Listen to learn and not to respond. So often in office settings we find ourselves waiting to prove our worthiness by trying to interject our knowledge without fully listening to the people talking. Everyone has valuable input. Even if the person doesn’t really know what they talking about, you can take the opportunity to provide them with your specific expertise when you have fully listened to them. The seasoned vets and the kid straight out of college, has the potential to teach you something you don’t know. Listen, carefully and you might just get a nugget of wisdom that you have never had before.
Learn to laugh at yourself. A good sense of humor goes a long way in the workplace. Often times we meet that one co-worker who just loves to make jabs. Some days they are funny, and some days they are hurtful. Almost everyday they mean well, and this is their way of showing respect and admiration. However, sometimes this joker might take the jab at the wrong time, like in front of a boss while you’re giving a presentation. Laugh it off. That being said, if you are being harassed sexually, or are experiencing bigotry, that’s just not funny. If this happens, immediately approach your supervisor or HR manager. One on one jabs can lighten the mood, but disparaging an entire group of people will always create harm. Just don’t allow it in any form.

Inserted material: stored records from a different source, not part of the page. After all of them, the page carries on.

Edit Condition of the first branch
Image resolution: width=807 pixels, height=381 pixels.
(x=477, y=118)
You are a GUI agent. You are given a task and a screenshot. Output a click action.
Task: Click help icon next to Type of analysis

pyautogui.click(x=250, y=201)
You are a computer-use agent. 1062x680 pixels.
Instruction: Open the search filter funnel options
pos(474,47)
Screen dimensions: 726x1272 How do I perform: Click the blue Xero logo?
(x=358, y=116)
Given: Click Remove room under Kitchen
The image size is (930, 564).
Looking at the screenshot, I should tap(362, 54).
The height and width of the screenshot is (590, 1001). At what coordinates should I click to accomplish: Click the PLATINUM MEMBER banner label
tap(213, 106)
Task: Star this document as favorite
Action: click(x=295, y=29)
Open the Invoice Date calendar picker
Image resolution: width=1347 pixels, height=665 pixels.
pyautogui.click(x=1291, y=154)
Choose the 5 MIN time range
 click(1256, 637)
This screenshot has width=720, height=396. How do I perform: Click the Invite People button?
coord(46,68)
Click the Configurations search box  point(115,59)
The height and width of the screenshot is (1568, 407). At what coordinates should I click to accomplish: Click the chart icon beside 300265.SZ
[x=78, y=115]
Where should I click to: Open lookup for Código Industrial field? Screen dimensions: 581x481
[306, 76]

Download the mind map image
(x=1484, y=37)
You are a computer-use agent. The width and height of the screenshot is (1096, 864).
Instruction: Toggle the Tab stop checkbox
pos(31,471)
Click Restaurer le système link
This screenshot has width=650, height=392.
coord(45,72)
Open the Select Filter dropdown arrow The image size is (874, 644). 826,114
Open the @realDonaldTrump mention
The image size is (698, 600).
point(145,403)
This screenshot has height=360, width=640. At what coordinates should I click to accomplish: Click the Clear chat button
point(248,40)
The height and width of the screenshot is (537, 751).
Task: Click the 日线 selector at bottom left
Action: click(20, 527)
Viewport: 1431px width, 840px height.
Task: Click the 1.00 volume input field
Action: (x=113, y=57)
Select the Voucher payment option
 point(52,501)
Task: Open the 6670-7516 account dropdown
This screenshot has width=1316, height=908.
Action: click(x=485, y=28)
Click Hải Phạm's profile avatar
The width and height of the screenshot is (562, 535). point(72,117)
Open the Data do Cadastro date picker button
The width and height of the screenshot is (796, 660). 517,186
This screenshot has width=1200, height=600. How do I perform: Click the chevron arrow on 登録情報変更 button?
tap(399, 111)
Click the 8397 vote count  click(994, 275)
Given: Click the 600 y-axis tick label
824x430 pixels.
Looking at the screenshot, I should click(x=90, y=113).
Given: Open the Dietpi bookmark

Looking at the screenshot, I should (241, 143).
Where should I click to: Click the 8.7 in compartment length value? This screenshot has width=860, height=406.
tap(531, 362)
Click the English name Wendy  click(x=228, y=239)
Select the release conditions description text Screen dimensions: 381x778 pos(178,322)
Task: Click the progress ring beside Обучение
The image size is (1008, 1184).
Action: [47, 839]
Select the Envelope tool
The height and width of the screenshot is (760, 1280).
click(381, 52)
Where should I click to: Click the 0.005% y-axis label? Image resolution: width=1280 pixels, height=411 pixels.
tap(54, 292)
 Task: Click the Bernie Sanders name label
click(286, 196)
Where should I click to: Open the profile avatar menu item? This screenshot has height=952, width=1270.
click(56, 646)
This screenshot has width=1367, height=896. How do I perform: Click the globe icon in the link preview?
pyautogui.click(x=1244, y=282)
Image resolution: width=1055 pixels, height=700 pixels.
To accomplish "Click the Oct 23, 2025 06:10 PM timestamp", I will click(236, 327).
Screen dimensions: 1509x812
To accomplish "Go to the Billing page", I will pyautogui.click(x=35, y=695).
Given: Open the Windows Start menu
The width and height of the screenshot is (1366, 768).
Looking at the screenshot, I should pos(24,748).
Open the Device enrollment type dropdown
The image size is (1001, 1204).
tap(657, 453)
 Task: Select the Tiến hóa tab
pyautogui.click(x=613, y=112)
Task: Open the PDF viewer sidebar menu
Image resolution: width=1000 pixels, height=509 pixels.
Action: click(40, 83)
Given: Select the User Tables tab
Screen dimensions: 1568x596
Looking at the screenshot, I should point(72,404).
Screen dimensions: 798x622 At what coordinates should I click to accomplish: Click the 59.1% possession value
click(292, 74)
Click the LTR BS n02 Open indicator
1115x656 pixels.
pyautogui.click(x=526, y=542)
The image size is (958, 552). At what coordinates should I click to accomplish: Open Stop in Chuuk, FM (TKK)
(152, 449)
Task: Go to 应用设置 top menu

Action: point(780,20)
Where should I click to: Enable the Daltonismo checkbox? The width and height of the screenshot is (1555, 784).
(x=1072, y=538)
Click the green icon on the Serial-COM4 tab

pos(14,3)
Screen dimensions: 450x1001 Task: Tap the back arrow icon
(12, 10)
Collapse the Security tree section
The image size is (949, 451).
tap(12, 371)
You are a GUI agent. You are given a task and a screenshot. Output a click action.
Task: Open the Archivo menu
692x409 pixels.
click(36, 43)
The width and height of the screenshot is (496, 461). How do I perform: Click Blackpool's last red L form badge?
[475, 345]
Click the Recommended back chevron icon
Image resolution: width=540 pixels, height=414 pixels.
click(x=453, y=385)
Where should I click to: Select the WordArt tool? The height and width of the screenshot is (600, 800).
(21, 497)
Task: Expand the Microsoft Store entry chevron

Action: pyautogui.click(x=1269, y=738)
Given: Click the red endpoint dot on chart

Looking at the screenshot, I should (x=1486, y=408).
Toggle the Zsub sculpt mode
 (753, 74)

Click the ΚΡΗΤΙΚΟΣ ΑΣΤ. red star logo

Create firm boundaries for yourself. Decide what is and isn’t acceptable for you, and be firm in not allowing people to cross that boundary. If a boss yells at your for making a mistake and that isn’t OK with you, politely but firmly tell them that they crossed a line and you will not be spoken to in that manner. Most of the time, we get angry with others because we feel they take away a sense of our power. A boss belittles us in front of a group and we become angry at ourselves for giving away our power, so we take it out on the boss (usually by whispering to trusted co-workers how incompetent our bosses are). It’s not fair to other people when we don’t let them know where our lines in the sand are. Most people want to give and get respect. Some of those people just have no clue where another’s boundaries are so they walk all over them. It’s up to you to draw your line in the sand. Stop waiting for people to read your mind. Yes, sometimes a boss will get unhappy with you and find a reason to let you go just because you stood up to him. This is rarely the case in my experience, but if that happens, trust me, you are dodging a bullet. Nobody should be put through the hell of working for someone who doesn’t want to give respect to their employees.
The hardest part about growth is the necessary task of introspection that has to happen. Sometimes we find that the person we can’t stand to deal with is really ourselves. We think we are weak, flighty, or unrelatable. So know who you want to be. Understand that regardless of title, authority, or pay, you are a unique and beautiful person. You are beautifully imperfect, and so are your co-workers. Allow others to make some mistakes just like you will. You work does not define who you are, yet it is a part of who you are. Find your balance. Take a breathe. Listen intensely and choose your responses carefully. Put yourself in others shoes, and take a look from their perspective. Most importantly, define your boundaries clearly. State calmly and proactively that you and your time will be treated with respect.